Problem requirements: Where the listing below reaches the line containing "You are a computer-use", start writing out lines exactly, and stop once the line containing "Instruction: Click the" has been written.

Record set:
□ □ □ □ □
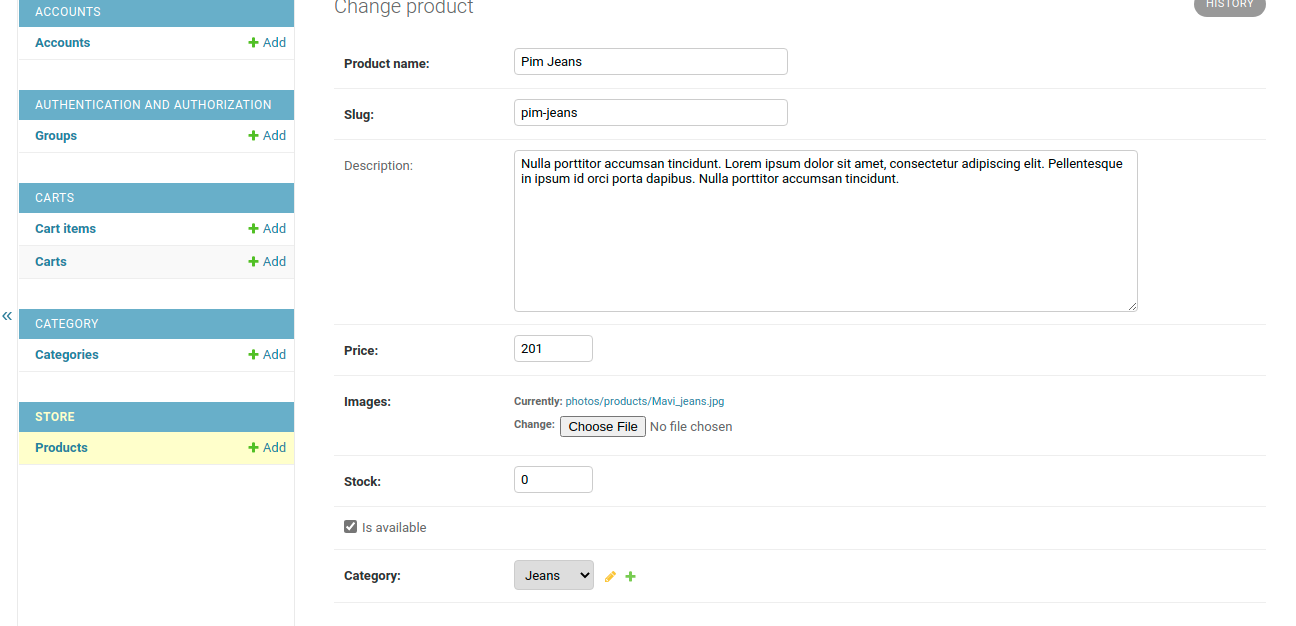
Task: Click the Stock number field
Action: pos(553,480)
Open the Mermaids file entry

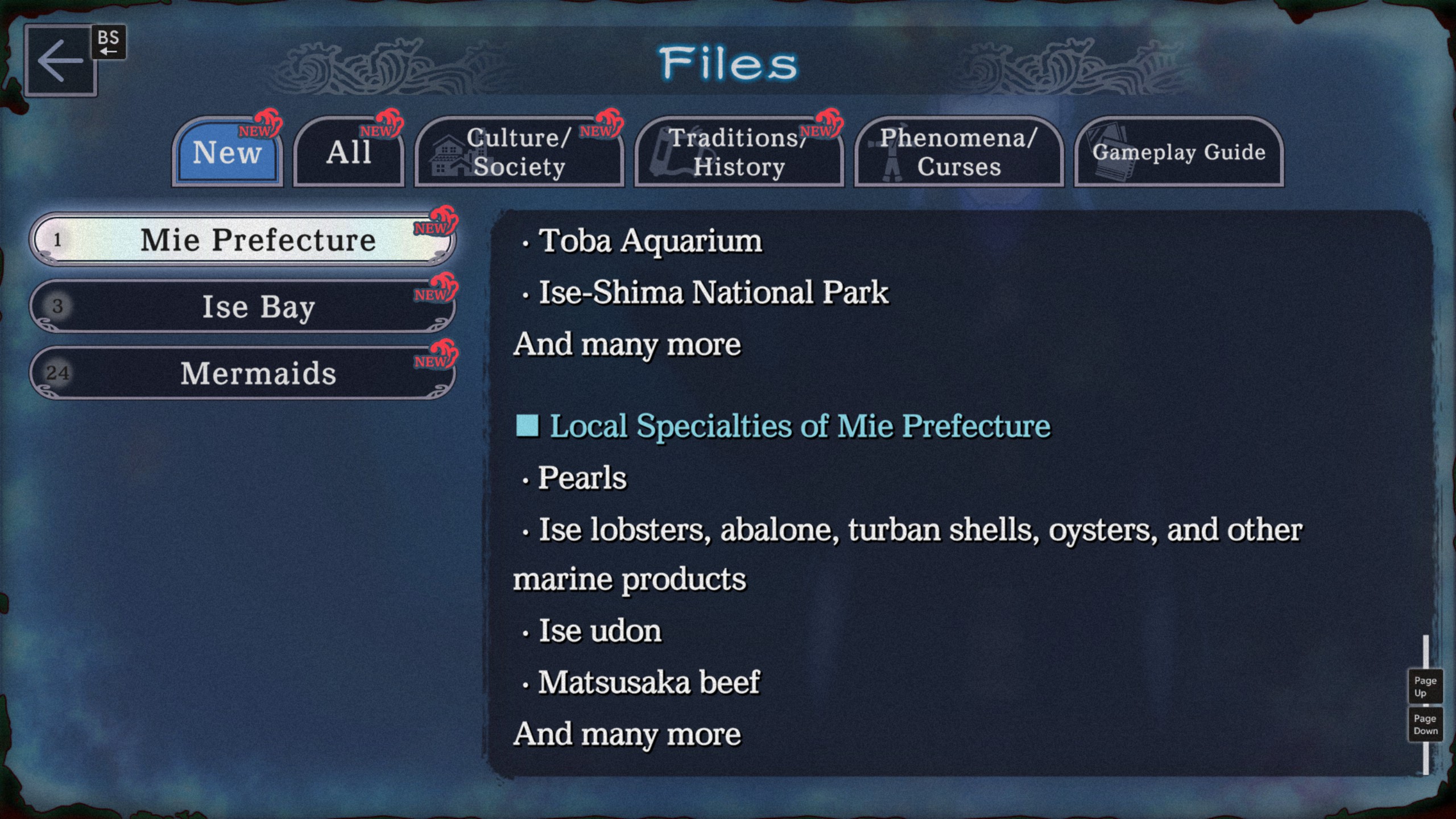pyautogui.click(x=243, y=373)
□ □ □ □ □
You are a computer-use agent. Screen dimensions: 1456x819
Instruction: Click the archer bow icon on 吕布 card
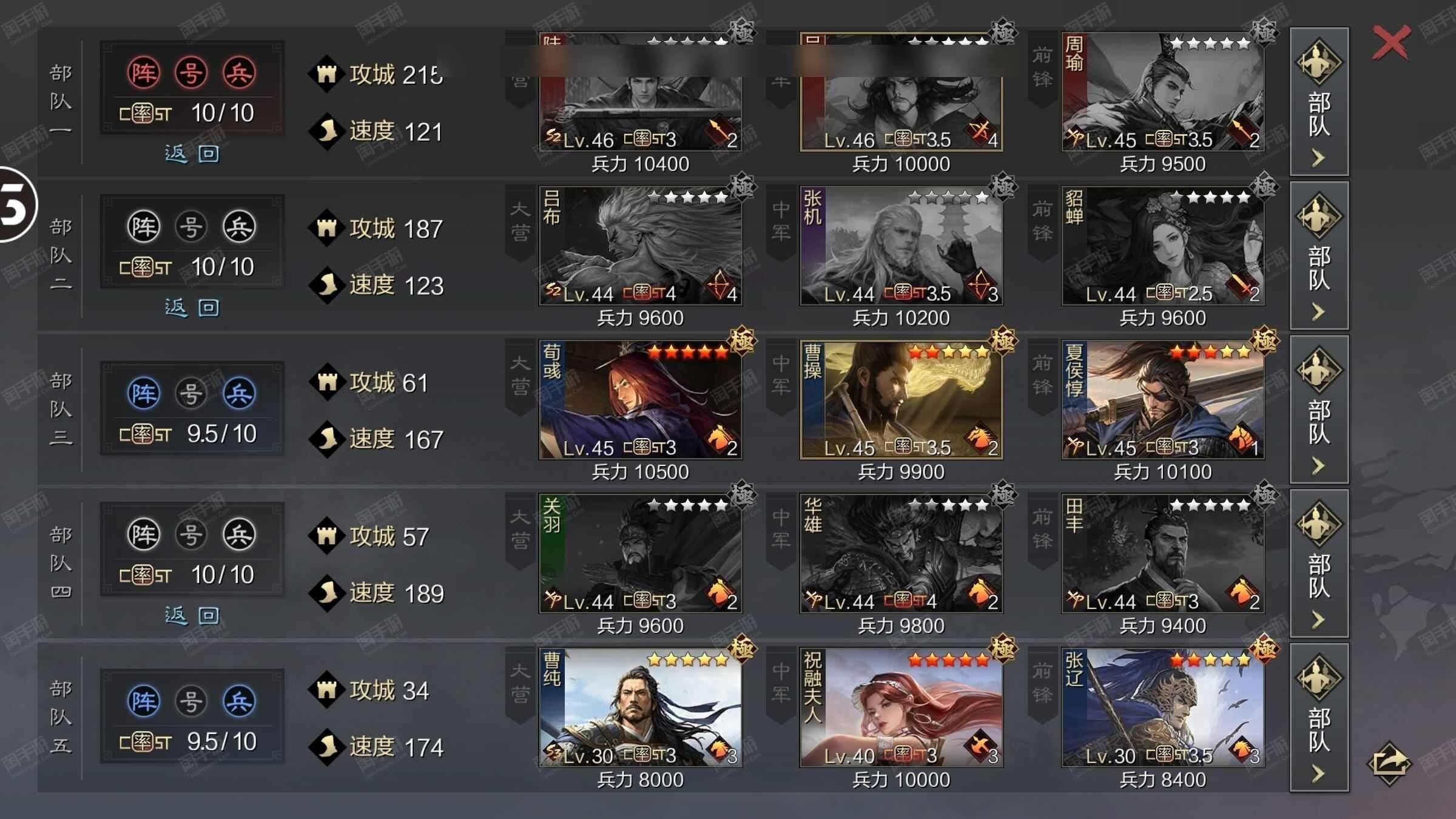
□ □ □ □ □
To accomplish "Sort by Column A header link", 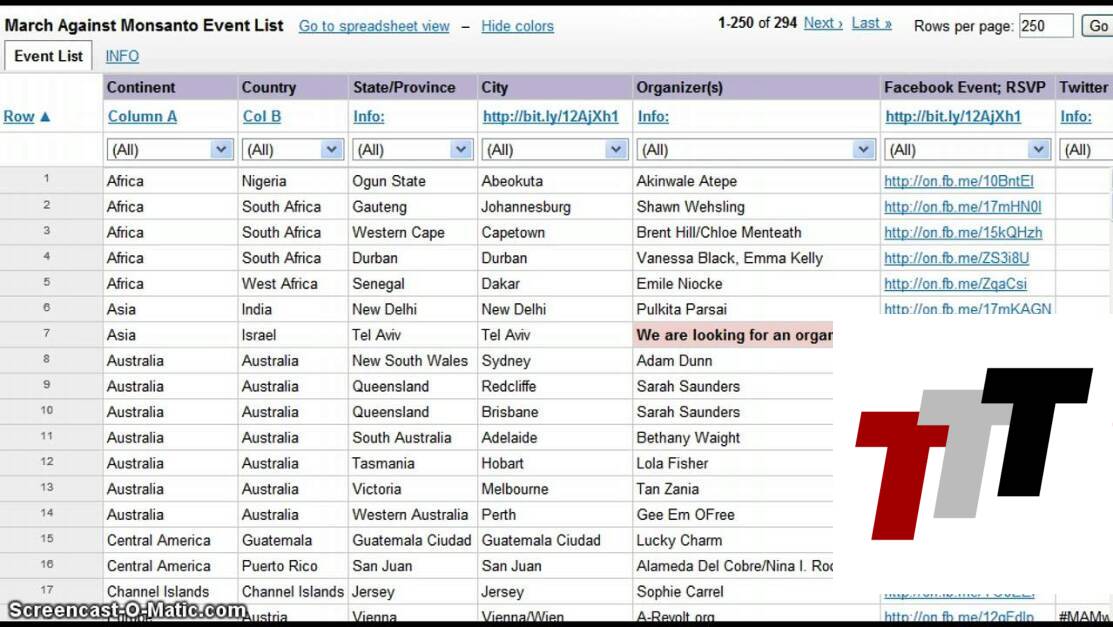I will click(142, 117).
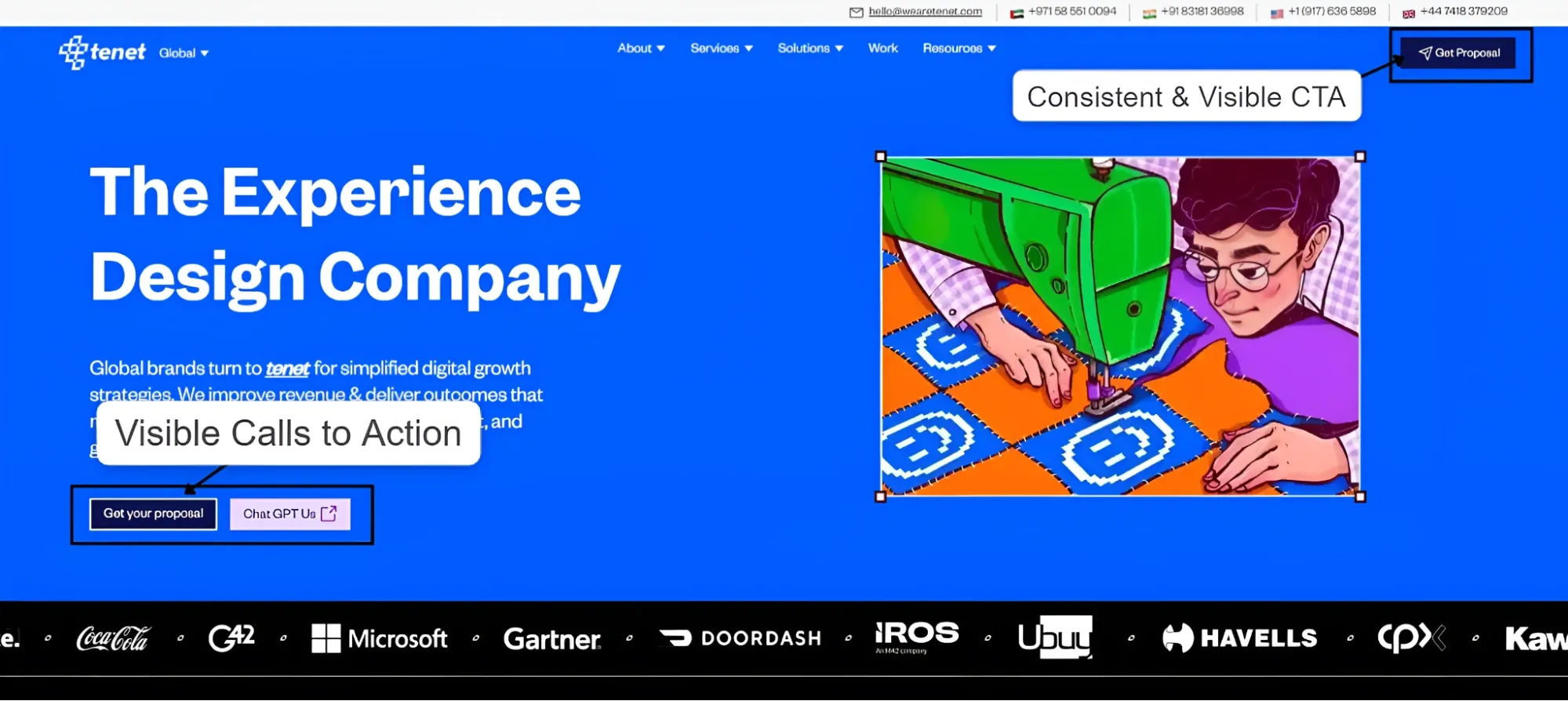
□ □ □ □ □
Result of this exercise:
You are a computer-use agent. Screen dimensions: 1456x819
Instruction: Click the archer bow icon on 吕布 card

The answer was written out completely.